Stratifyd includes a built-in stopwords list that includes the most commonly used uninformative words such as: “the,” “an,” “I,” etc. to reduce noise in textual data.

When these models tokenize the data, they check the words against the stopwords list and filter out the stopwords.

You can also create custom stopwords lists for each data source and apply them when you create data models. The Stopwords setting is in the Advanced section of the new model wizard for all applicable models. See articles on individual data models for more information.

Why use a custom stopwords list?

The built-in stopwords list is comprehensive for general purposes, but some analyses may achieve more meaningful results with the addition of a data-source-specific stopwords list. 

You can use any list of words as stop words. The effect may not be dramatic because Stratifyd uses pointwise mutual information (PMI). PMI filters out many of the words you might list as stopwords by giving them very low PMI scores. However, you may still want to upload a list of stopwords to train the system for specific analyses.

You can apply multiple stopwords lists to the same data model and Stratifyd treats them as a single, combined list.

Supported languages

The following languages have a default stopwords list. During data ingestion, Stratifyd determines the language (if the Language Detection advanced option is not turned off) and checks whether a default stopwords list exists for that language. It also checks for any custom stopwords lists applied to the model, and applies these lists regardless of language.

  • ar Arabic
  • bg Bulgarian
  • br Breton
  • cz Czech
  • da Danish
  • de German
  • el Greeken English
  • es Spanish
  • fa Farsi
  • fi Finnish
  • fr French
  • hi Hindi
  • hu Hungarianhy Armenian
  • id Indonesian
  • it Italian
  • ja Japanese
  • lv Latvian
  • nl Dutch
  • no Norwegianpl Polish
  • pt Portuguese
  • ro Romanian
  • ru Russian
  • sv Swedish
  • tr Turkish
  • zh Chinese

Custom stopwords lists

A stopwords list is a list of terms that the analytics engine ignores when looking for patterns and connections in your data. 
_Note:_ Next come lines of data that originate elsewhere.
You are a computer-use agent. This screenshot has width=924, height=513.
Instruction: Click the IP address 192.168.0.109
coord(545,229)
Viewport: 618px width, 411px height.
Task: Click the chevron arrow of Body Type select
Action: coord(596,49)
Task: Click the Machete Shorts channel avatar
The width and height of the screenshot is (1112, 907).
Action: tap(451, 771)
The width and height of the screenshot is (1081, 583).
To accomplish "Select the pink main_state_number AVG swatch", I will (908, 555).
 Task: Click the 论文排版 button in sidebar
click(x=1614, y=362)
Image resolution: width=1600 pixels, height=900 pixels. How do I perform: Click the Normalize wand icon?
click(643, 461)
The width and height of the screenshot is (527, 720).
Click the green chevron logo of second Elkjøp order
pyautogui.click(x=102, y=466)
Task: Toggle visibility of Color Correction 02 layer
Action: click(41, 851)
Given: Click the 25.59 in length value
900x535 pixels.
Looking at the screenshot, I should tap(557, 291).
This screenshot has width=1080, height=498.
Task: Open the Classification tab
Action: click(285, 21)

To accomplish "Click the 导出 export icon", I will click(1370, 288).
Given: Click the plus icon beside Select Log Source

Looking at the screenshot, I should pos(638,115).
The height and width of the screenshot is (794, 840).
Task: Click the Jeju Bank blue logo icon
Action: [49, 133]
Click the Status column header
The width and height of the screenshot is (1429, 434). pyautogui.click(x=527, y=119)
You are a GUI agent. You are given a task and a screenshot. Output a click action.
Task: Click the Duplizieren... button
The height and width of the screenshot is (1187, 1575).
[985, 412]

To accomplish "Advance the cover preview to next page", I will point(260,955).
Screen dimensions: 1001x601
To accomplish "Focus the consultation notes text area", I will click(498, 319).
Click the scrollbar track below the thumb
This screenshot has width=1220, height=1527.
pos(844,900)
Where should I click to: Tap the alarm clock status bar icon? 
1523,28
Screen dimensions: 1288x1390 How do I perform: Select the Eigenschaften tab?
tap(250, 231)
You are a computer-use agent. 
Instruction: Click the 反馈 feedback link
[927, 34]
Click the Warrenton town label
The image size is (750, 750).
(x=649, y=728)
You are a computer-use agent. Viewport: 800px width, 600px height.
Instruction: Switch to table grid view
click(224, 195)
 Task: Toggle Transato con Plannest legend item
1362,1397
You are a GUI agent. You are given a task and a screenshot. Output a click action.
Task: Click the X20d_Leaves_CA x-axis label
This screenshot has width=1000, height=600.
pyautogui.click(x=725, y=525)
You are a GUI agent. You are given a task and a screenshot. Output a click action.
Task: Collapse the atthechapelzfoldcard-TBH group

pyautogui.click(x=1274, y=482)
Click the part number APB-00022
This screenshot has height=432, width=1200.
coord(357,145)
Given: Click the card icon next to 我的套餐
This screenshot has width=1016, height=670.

Most data sources have noisy terms that are specific to that source. For example, if you analyze data from the Indeed connector, you can see a high volume of "typical day" or "hardest part" bi-grams in the buzzword cloud. Reviewers look at the form in the image below as they fill out their textual responses, so the survey biases them to use those terms, making them good candidates to filter out to get to the organic content.

A new data source is run with the default stopwords list, and our in-dashboard editor allows you to select N-Grams, topics, contributors, or other features to suppress.

For example, RSS news feeds typically contain the same few sentences at the end of every article:

Reporting By Laila Bassam in Aleppo and Tom Perry, John Davison and Lisa Barrington in Beirut;
Writing by Angus McDowall in Beirut, editing by Peter Millership

Because they appear at the end of every news article in some publications, “Reporting By” and “Writing By” will likely be identified as buzzwords. These terms could potentially link unrelated documents since they are not related to the article topics.

To create stopwords via tuning

We recommend using the buzzword list in the topic wheel widget to tune your analyses. This allows you to go through the top terms in your list and strike out any bi-grams that are unhelpful in your analysis.

1. In a dashboard with the topic wheel widget in view, click the Tune Analysis icon.

The Tune Analysis panel opens, showing any modifications you may have already made. 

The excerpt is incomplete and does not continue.